*** Dataset extract

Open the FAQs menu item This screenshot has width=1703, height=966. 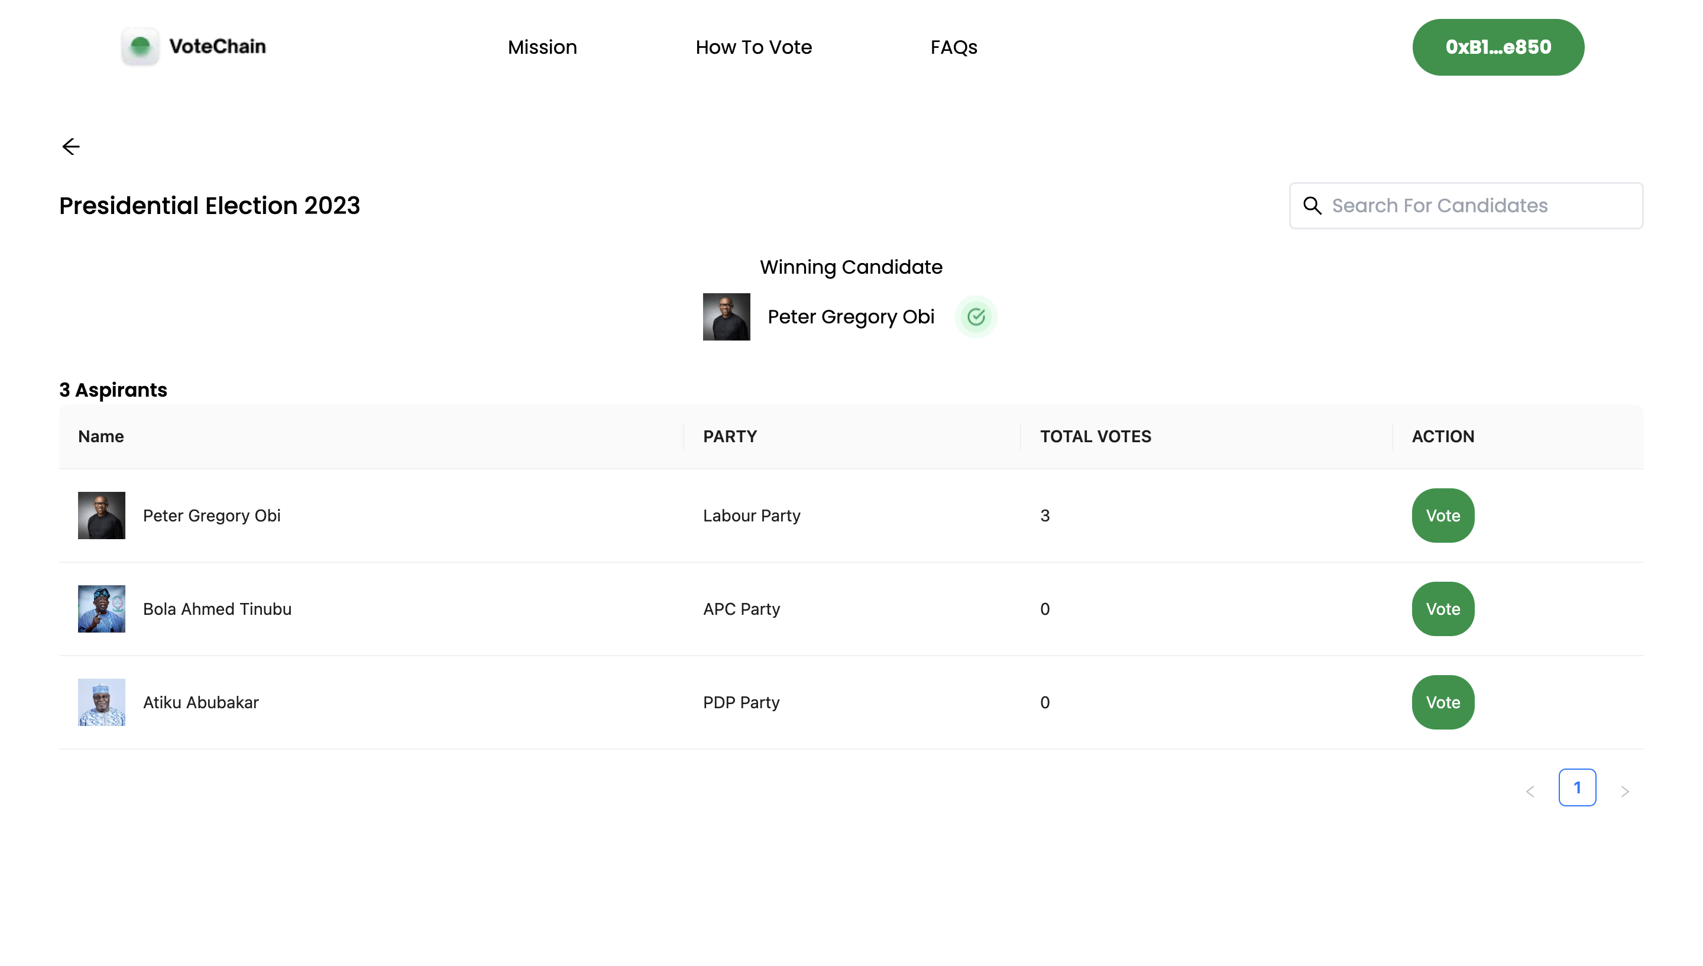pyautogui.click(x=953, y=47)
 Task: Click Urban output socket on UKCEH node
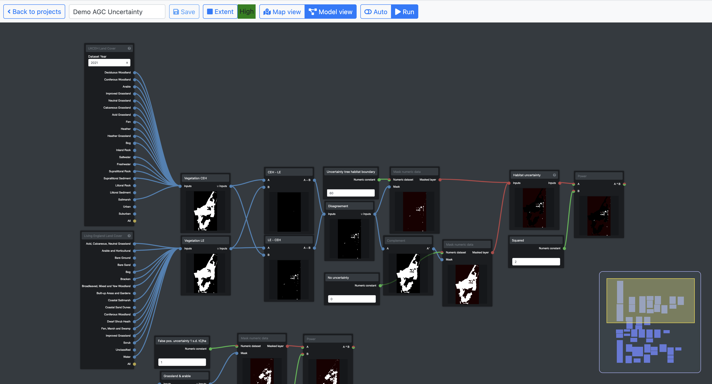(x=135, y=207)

******
*** Dataset extract

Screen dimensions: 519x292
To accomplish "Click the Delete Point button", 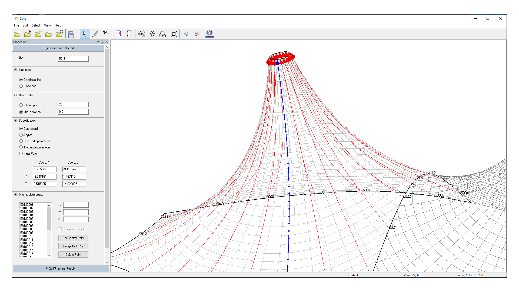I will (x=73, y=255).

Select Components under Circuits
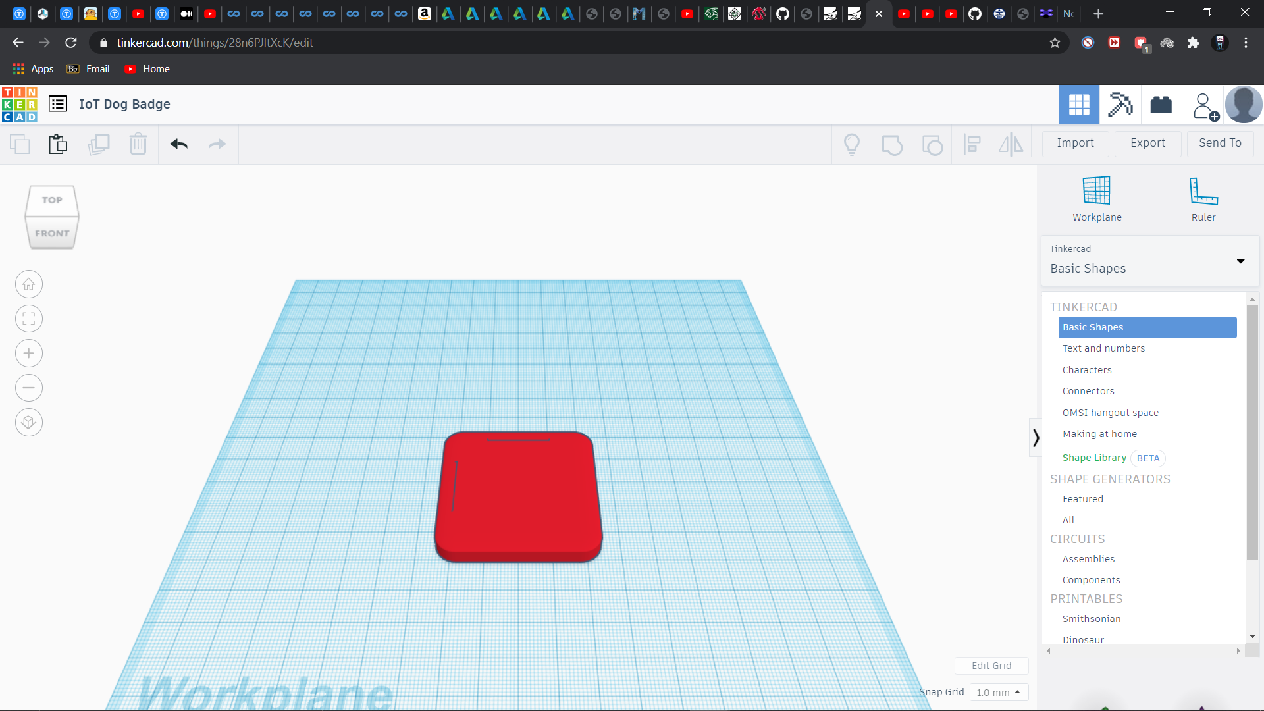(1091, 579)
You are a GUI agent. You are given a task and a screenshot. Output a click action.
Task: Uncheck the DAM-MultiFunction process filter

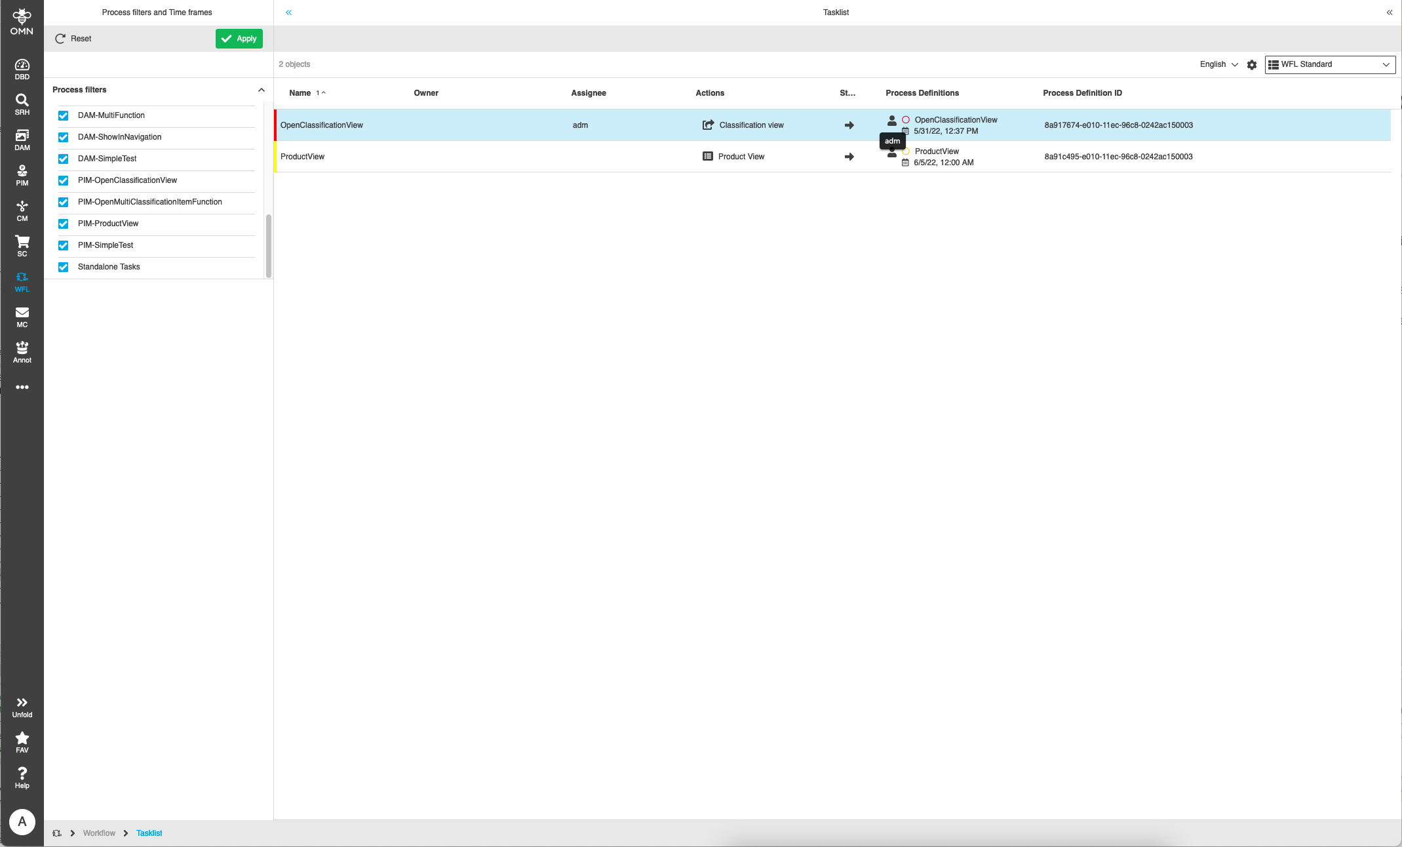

******
*** Dataset extract

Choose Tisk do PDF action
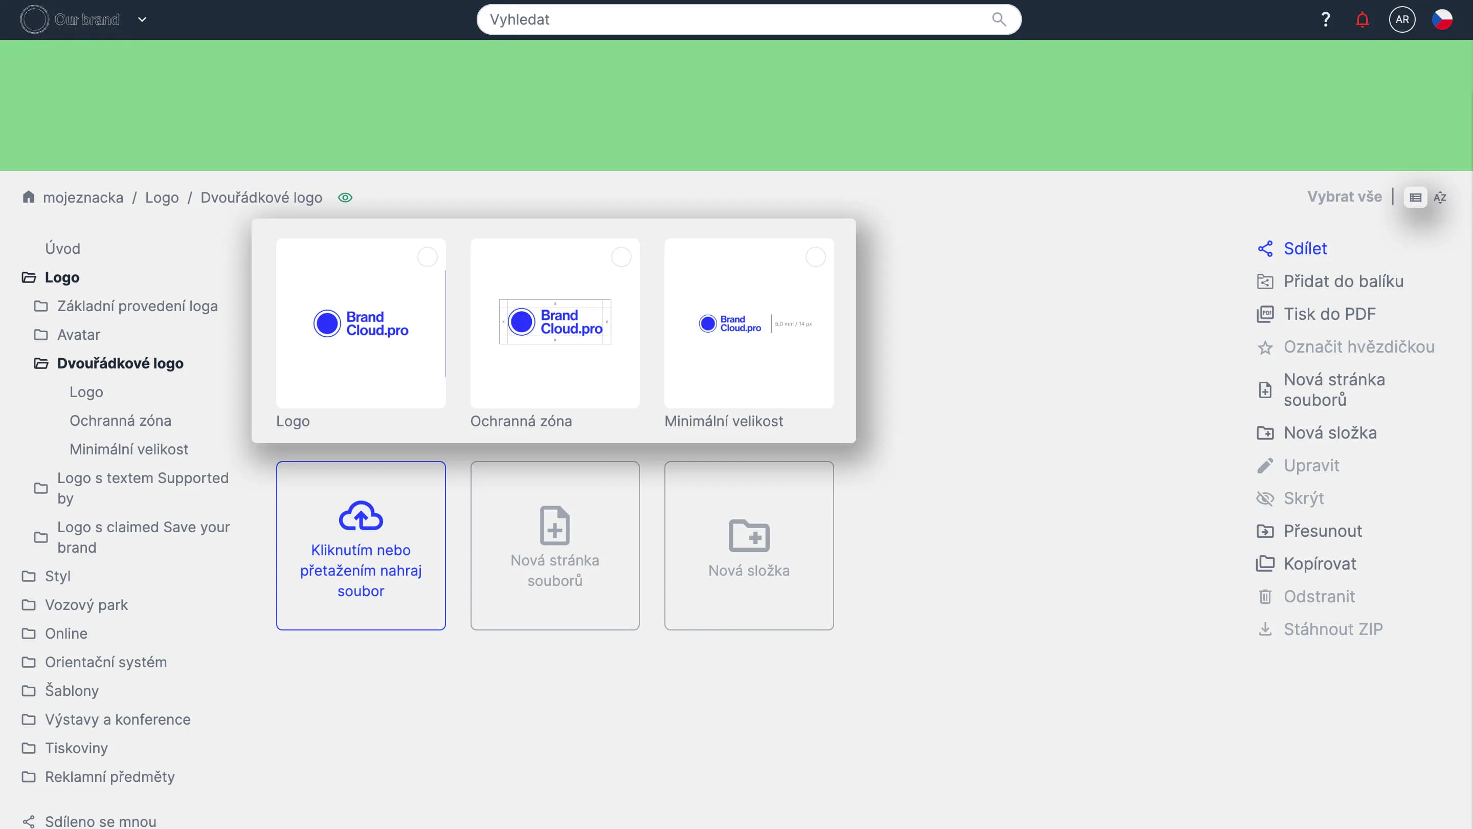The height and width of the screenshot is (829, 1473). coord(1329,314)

******

_Task brief_. From the records above, print exactly the lines that run from the line with "You are a GUI" to the line with "Task: Uncheck the", inclusive.

_Result of this exercise_.
You are a GUI agent. You are given a task and a screenshot. Output a click action.
Task: Uncheck the DAM-MultiFunction process filter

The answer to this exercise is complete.